Mendo’s Carousel is driven by its leading performances. Both Marrero and Gathegi superbly convey the grief of losing a relative, the stresses and strains of running a business, the exasperation of being let down repeatedly, and the confusion of learning to become an adult. Liza is loose and unreliable, perfectly matched by the stern and principled Arthur. There are moments when arguments can feel a little staged, but generally speaking the conflict is played out with depth and thoughtfulness. You can empathize with both situations, and that is what propels the film towards its conclusion.

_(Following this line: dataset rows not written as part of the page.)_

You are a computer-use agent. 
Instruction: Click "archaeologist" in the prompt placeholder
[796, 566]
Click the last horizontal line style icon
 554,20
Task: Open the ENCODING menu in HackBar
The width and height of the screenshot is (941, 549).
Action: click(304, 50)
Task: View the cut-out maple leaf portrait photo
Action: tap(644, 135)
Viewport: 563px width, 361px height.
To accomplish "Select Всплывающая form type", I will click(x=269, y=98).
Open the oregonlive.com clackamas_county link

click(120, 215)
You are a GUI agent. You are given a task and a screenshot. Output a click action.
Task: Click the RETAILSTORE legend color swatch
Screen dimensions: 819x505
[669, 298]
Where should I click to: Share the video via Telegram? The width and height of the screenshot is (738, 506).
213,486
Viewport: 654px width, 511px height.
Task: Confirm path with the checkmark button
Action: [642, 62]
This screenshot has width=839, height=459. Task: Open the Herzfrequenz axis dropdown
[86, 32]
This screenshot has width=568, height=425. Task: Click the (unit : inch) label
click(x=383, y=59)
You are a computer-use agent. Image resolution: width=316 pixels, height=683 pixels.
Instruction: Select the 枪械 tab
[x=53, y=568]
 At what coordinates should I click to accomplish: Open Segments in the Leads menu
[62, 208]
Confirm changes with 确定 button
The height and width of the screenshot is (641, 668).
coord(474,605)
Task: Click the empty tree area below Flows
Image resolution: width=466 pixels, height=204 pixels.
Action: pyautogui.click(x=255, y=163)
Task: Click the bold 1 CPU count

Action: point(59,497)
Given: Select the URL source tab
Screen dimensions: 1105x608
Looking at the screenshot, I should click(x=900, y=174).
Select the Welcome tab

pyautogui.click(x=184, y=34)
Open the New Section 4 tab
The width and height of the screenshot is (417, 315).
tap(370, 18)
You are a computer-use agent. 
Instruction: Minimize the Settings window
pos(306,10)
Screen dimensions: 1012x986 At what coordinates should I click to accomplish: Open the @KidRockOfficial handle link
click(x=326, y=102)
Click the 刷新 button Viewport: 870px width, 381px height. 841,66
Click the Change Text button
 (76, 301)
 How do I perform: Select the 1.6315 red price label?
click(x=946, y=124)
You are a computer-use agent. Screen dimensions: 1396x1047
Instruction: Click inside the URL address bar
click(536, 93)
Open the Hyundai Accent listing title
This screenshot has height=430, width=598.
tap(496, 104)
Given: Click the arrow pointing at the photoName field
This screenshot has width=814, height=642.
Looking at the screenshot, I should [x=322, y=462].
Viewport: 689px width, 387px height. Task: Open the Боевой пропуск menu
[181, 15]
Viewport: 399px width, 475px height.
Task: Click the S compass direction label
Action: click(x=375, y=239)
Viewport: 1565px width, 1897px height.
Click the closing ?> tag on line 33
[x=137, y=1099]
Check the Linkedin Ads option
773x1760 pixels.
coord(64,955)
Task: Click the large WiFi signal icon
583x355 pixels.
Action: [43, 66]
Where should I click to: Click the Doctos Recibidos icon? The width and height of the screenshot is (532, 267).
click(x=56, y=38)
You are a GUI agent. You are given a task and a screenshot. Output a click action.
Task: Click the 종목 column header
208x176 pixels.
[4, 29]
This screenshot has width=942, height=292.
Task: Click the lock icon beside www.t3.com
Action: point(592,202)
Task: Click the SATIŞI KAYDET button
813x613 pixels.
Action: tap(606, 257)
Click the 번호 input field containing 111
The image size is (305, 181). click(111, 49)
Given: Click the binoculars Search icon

The technical aspects of the film elevate the story further. Mendo’s Carousel is impeccably framed and lit, exposing the emotion of the characters and the turmoil bubbling underneath the surface. We are introduced to Liza under the cover of darkness and the cinematography (Gevorg Juguryan) forms an initial mystery and confusion that carries all the way through the rest of the film. Mendo’s Carousel does a great job of creating an immersive visual style that leads your attention towards the characters and their struggles.
The script doesn’t bite off more than it can chew, preferring for a single tightly focused theme, but it handles the subject matter well and gives space for learning and healing. The story centers family, the good and the bad parts, and the fear of following in the footsteps of your parents. As Liza faces a crisis of morality and responsibility, the film impressively navigates the pain of the past and the potential for change in the future. The theme is well constructed and the film obscures enough information to keep you interested, while giving you enough information to lead you to ask more questions.
Mendo’s Carousel is a sensitive and heartwarming film. It is a film about breaking, or overcoming, hereditary cycles. It combines strong technical elements and performances to encourage understanding and cooperation between people. The film challenges you to take responsibility in your own life, for past failings and current behaviors, and to work together to succeed in business. . . and in life.